Il existe des facteurs interconnectés qui qualifient le Maroc pour cette position avancée. Du point de vue de l’histoire et de l’expérience, la politique marocaine a accordé une grande attention à la création précoce d’organismes, d’institutions et d’établissements et à la mise en place de projets de restauration liés au domaine du patrimoine, à sa préservation et à son archivage. Par exemple, de nombreux monuments historiques du Maroc ont été inscrits aux registres de préservation en vertu des décrets et des lois contraignants (le dahir du 11 août 1914 classant comme monuments historiques les murailles de Marrakech et celui de 1932 relatif aux murailles du Fort portugais et de la Kasbah d’Agadir en sont des exemples concrets).

Le Maroc est également l’un des premiers pays ayant adhéré à l’UNESCO lors de la première session de sa conférence générale à New Delhi, capitale de l’Inde, en novembre 1956. Il a présidé à deux reprises l’une de ses instances présidentielles : à savoir le Conseil exécutif, entre 1964 et 1965 en la personne de Mohamed El Fassi, et entre 2001 et 2003 en la personne d’Aziza Bennani.
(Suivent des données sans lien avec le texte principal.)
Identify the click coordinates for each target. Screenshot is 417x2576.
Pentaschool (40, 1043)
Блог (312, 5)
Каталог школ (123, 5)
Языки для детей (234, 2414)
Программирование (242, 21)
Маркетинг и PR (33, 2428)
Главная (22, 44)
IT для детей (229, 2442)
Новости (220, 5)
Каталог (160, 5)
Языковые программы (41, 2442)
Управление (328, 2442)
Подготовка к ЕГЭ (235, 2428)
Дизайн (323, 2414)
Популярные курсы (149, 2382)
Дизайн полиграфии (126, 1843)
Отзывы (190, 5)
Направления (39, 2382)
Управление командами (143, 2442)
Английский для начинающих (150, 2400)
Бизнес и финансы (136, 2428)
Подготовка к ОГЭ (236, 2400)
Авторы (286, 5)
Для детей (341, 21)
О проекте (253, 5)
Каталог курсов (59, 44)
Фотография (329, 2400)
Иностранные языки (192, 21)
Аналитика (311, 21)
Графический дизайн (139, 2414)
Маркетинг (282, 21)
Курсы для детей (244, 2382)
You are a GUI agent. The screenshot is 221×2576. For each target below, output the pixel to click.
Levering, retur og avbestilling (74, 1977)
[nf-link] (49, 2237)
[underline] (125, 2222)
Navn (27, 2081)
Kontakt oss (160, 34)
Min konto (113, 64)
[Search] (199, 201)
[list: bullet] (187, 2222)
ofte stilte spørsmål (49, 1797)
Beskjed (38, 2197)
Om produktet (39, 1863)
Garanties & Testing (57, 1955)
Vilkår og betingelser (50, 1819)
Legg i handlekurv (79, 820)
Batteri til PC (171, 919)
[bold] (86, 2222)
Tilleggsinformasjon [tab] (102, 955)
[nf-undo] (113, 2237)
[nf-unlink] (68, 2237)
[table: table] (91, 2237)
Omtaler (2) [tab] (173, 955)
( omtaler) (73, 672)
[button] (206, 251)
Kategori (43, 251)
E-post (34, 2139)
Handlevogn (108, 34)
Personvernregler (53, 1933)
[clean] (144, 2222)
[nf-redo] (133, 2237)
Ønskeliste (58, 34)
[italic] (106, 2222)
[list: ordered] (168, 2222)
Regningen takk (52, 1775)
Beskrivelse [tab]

Le Maroc a réussi à inscrire plusieurs éléments de son patrimoine culturel au Patrimoine de l’humanité de l’UNESCO (Fès en 1981, Marrakech en 1985, la Kasbah d’Aït Ben Haddou en 1987, Meknès en 1996, Volubilis et Tétouan en 1997, Essaouira en 2001, El Jadida en 2004). Il s’agit également de nombreux éléments du patrimoine culturel immatériel de tout le Royaume, tels que le patrimoine oral de la place Jemaâ el Fna en 2001, le Moussem de Tan-Tan en 2004, le Festival des cerises de Sefrou, la danse Taskiwin, la musique Gnaoua, le couscous, la fauconnerie, le palmier dattier, l’Arganier et la Tbourida, etc.

Du point de vue géographique, la position du Maroc en fait un lieu de rencontre des civilisations et des influences étrangères. Un patrimoine riche et diversifié s’est formé sur son territoire, reflétant son parcours historique et la fusion de ses composantes culturelles.

4- La période récente a été marquée par des tentatives de vol de plusieurs éléments du patrimoine culturel marocain afin de les attribuer à d’autres parties, comme c’est le cas du zellij, du caftan et d’autres éléments culturels. Comment la recherche scientifique contribue-t-elle à faire face à cette situation?

En effet, une course a récemment éclaté entre les pays pour inscrire les éléments du patrimoine culturel auprès des organisations compétentes, donnant lieu à des tentatives de vol et de tromperie des pays et, partant, des comités des organisations. Toutefois, de telles tentatives ne peuvent porter atteinte au patrimoine séculaire du Maroc, connu en tant que destination touristique mondiale.

À mon avis, la réponse à ces incidents consiste à renforcer les registres et les inventaires des éléments du patrimoine culturel marocain et à les documenter de manière exhaustive et globale. C’est ce dont ont pris conscience les autorités de tutelle qui ont procédé au lancement de projets documentant des éléments du patrimoine culturel marocain à travers les régions du Royaume. Cette tâche a été confiée à des équipes de recherche spécialisées œuvrant selon une méthodologie scientifique et une véritable action de terrain. Nous espérons que cette opération se poursuivra selon une carte répartissant le travail sur les différents domaines du patrimoine culturel d’une part, et les différentes régions du Maroc, d’autre part.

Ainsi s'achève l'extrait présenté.